Les amateurs d’oiseaux exotiques connaissent sans doute la perruche de Pennant, également appelée platycercus elegans. Originaire d’Australie, cet oiseau coloré et attachant mérite toute notre attention. Dans cet article, nous vous proposons de partir à la découverte de cette espèce étonnante et de ses particularités.
A découvrir :
Son apparence et son plumage
La perruche de Pennant est un oiseau de taille moyenne, mesurant environ 35 centimètres de longueur pour un poids compris entre 100 et 150 grammes. Sa silhouette élancée et ses ailes longues et pointues lui confèrent un aspect gracieux et élégant, comme le laisse supposer son nom scientifique, platycercus elegans.
Sa tête est coiffée d’une huppe rouge vif qui contraste avec les plumes vert sombre de son corps. Les yeux sont entourés d’un anneau blanc, tandis que les joues et la gorge arborent des nuances de bleu et de violet. Le bec est gris foncé et le cercle orbital est rose pâle.
Le dimorphisme sexuel
Chez la perruche de Pennant, le dimorphisme sexuel est assez marqué. Les mâles se distinguent par leur coloration plus vive et la présence d’une bande jaune sur les ailes, alors que les femelles sont en général plus ternes et présentent des marques blanches sur les rémiges. Les jeunes, quant à eux, se rapprochent davantage du plumage des femelles, avec des couleurs moins contrastées.
Répartition et habitat
La perruche de Pennant est endémique d’Australie, où elle occupe principalement les zones forestières de l’est et du sud-est du pays. On la trouve également dans les zones boisées humides, les parcs et jardins urbains, ainsi que dans les plantations d’eucalyptus. Elle s’adapte très bien aux environnements modifiés par l’homme et peut même coloniser les zones agricoles ou résidentielles.
Une espèce grégaire et sociable
Cet oiseau est sociable et grégaire, formant souvent de petits groupes ou des couples qui restent fidèles toute leur vie. La perruche de Pennant n’hésite pas à se mêler à d’autres espèces de perruches, notamment pour rechercher de la nourriture ou s’abriter. Elle communique avec ses congénères grâce à une grande variété de vocalises, allant des cris stridents aux chants mélodieux.

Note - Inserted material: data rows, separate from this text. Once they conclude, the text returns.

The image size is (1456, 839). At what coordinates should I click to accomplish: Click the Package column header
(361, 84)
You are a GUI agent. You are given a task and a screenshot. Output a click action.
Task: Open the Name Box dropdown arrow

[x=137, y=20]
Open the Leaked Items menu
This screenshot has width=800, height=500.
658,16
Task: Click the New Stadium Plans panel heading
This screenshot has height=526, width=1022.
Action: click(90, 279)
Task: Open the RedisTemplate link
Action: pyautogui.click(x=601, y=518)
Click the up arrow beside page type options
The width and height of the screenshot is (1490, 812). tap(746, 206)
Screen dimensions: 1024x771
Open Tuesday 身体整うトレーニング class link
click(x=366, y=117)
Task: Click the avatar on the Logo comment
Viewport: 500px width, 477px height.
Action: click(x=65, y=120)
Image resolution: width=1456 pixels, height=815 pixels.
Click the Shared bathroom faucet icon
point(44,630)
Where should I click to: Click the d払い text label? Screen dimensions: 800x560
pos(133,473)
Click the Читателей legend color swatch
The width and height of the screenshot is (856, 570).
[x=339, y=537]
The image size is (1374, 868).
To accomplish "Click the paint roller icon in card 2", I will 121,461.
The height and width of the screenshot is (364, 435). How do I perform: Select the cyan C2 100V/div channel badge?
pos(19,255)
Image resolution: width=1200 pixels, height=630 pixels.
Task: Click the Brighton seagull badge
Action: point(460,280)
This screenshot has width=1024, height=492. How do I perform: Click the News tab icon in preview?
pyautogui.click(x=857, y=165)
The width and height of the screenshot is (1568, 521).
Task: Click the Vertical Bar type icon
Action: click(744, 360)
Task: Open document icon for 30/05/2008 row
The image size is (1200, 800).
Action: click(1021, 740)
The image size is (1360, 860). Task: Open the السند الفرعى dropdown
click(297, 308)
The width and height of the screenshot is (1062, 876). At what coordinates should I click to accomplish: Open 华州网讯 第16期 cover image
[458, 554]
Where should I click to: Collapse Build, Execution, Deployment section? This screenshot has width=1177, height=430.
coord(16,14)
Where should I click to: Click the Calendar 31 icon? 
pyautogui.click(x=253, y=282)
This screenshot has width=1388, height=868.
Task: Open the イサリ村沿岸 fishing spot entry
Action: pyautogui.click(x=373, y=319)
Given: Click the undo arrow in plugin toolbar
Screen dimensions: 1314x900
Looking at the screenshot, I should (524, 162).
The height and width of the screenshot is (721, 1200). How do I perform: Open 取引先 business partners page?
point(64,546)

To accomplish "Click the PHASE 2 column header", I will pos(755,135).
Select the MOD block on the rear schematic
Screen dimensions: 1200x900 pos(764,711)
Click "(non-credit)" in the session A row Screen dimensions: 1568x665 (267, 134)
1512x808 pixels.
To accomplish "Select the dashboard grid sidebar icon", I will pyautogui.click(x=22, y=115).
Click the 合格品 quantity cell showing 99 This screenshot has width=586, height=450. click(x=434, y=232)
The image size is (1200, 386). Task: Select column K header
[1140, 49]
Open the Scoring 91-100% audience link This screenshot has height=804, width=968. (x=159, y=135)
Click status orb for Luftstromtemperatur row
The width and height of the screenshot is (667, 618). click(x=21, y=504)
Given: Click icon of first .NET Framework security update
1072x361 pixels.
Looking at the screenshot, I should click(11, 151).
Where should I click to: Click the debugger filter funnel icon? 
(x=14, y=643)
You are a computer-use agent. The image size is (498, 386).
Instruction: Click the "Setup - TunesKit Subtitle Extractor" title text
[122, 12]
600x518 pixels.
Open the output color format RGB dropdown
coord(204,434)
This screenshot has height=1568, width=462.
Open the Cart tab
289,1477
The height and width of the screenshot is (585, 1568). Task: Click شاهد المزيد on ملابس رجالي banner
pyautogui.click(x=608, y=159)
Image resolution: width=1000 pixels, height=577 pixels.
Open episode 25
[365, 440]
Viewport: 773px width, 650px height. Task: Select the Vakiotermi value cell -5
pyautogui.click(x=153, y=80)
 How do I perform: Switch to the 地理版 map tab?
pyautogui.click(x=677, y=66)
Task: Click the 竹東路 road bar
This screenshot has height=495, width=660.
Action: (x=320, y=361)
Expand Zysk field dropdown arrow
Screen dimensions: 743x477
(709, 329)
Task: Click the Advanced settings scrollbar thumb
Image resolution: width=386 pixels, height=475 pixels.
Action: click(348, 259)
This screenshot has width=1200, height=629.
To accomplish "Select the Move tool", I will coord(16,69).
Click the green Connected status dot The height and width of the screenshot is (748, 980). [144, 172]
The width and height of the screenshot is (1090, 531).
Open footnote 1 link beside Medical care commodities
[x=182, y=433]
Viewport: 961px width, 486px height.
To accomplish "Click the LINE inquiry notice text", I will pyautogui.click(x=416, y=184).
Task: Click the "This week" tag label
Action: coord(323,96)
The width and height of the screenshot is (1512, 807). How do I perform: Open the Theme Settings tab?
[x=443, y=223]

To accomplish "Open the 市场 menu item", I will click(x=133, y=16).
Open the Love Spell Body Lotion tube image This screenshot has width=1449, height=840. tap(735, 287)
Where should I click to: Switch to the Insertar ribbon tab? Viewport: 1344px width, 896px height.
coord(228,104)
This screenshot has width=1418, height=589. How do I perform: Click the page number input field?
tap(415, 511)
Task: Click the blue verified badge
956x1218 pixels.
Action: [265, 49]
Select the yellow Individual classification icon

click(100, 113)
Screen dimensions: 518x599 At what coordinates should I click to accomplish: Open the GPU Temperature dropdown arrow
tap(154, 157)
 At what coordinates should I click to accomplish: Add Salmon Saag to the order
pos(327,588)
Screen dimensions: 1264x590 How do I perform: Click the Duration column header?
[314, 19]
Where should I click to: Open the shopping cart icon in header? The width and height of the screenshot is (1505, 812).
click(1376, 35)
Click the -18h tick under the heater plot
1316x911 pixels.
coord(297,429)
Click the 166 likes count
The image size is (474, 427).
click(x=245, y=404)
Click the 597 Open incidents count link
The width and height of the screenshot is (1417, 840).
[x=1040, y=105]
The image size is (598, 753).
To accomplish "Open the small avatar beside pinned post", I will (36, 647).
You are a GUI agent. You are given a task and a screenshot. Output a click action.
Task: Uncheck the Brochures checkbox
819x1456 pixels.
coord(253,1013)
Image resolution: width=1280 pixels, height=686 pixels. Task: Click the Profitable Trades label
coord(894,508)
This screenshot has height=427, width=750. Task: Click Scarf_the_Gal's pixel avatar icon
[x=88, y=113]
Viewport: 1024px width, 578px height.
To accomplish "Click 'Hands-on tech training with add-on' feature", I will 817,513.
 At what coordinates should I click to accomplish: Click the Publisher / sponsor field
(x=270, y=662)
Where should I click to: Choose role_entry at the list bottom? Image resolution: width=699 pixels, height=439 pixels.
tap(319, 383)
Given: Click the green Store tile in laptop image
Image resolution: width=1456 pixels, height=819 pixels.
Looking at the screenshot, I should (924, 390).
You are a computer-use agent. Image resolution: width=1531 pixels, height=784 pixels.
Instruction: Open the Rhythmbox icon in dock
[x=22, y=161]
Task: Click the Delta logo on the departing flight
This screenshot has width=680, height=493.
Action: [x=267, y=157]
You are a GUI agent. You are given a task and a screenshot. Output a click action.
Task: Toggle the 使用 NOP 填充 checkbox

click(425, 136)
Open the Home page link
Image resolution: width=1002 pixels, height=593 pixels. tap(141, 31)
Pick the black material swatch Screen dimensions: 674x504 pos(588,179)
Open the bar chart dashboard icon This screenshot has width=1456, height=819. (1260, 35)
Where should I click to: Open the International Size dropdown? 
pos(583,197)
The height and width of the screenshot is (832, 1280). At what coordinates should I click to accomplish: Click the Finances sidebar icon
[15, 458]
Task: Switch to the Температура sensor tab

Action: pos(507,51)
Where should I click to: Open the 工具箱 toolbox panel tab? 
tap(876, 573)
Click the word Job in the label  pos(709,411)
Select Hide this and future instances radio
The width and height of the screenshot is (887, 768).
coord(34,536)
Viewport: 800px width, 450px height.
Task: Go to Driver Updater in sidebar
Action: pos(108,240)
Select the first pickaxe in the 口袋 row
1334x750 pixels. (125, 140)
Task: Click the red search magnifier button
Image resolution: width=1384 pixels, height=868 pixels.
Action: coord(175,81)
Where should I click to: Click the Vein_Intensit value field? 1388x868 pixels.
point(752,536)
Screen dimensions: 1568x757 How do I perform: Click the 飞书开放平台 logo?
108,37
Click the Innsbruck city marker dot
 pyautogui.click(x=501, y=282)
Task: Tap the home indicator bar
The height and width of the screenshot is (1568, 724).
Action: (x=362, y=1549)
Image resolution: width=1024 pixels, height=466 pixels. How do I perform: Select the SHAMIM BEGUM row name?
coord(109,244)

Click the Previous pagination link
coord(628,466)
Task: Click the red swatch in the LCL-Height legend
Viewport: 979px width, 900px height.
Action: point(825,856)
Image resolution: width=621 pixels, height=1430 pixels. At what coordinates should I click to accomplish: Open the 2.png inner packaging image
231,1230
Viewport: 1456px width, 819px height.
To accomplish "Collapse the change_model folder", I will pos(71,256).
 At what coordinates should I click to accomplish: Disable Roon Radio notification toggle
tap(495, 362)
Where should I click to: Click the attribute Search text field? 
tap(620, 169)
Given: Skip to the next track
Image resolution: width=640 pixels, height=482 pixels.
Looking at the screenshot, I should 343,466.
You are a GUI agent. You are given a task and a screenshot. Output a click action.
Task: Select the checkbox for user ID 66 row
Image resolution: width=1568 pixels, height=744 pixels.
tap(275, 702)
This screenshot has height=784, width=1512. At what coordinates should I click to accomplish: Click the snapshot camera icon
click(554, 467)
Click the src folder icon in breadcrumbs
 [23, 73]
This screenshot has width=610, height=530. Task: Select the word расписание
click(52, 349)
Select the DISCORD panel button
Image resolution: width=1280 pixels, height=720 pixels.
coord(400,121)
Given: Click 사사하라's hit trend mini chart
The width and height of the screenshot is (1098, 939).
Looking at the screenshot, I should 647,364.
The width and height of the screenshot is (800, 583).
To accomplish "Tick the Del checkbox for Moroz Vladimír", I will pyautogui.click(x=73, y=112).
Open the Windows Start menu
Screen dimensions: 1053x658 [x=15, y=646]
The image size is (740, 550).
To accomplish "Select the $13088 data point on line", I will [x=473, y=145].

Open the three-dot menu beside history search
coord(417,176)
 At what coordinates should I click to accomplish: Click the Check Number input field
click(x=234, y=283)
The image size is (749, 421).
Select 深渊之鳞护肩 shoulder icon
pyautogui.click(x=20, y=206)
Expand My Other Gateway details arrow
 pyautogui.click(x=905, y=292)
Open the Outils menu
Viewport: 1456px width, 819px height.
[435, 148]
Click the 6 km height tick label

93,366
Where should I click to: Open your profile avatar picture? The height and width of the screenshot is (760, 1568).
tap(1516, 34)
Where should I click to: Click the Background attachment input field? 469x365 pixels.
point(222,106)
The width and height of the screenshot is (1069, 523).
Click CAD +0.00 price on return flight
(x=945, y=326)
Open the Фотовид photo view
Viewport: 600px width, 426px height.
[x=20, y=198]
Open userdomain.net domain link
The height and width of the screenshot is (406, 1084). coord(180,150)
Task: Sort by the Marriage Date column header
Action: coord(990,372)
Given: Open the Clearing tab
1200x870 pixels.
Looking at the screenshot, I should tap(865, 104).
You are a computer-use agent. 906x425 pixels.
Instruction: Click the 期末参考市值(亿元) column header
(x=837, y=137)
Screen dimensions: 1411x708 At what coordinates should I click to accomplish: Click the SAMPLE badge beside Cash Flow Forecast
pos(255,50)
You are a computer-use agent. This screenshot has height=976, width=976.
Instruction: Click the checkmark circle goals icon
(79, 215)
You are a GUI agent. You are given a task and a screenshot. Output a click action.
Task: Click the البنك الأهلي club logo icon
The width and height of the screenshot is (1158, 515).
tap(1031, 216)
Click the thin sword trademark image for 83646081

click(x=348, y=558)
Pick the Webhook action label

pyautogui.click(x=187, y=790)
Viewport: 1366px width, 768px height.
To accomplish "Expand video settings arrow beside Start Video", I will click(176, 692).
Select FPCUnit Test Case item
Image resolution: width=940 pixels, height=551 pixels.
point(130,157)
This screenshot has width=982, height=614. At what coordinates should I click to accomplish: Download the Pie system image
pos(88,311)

Alimentation et régime alimentaire
La perruche de Pennant est essentiellement granivore, c’est-à-dire qu’elle se nourrit principalement de graines provenant de diverses plantes et arbres, tels que les eucalyptus, les acacias ou encore les casuarinas. Elle peut aussi consommer des fruits, des baies, des bourgeons et des fleurs, ainsi que des insectes et leurs larves à l’occasion.
Une alimentation variée en captivité
Pour maintenir une perruche de Pennant en bonne santé en captivité, il est essentiel de lui fournir une alimentation équilibrée et diversifiée. Les graines pour perruches du commerce peuvent constituer la base de son régime, mais il convient de compléter avec des légumes frais, des fruits et des sources de protéines animales telles que les vers de farine ou les grillons.
Reproduction et nidification
La saison de reproduction de la perruche de Pennant s’étend généralement d’août à février, bien qu’elle puisse varier en fonction des conditions climatiques locales. Les couples sont monogames et restent fidèles toute leur vie. La femelle dépose entre 4 et 7 œufs dans un nids creusé dans les arbres, où elle couve pendant environ 20 jours. Le mâle participe activement à l’élevage des jeunes, notamment en apportant de la nourriture à la femelle pendant la période de couvaison.
La perruche de Pennant en captivité
En raison de sa beauté et de son caractère sociable, la perruche de Pennant est souvent adoptée comme animal de compagnie. Elle se montre affectueuse et docile avec son propriétaire, appréciant les caresses et la compagnie d’autres oiseaux. Pour assurer son bien-être, il est important de lui offrir un espace suffisamment grand pour voler et se déplacer librement, ainsi qu’une alimentation équilibrée et variée.
La conservation de l’espèce
La perruche de Pennant a heureusement une population relativement stable en Australie. Toutefois, elle peut être menacée par la destruction de son habitat, notamment en raison de la déforestation et de l’expansion urbaine. Les efforts de conservation visent donc principalement à préserver et restaurer les zones forestières où elle vit.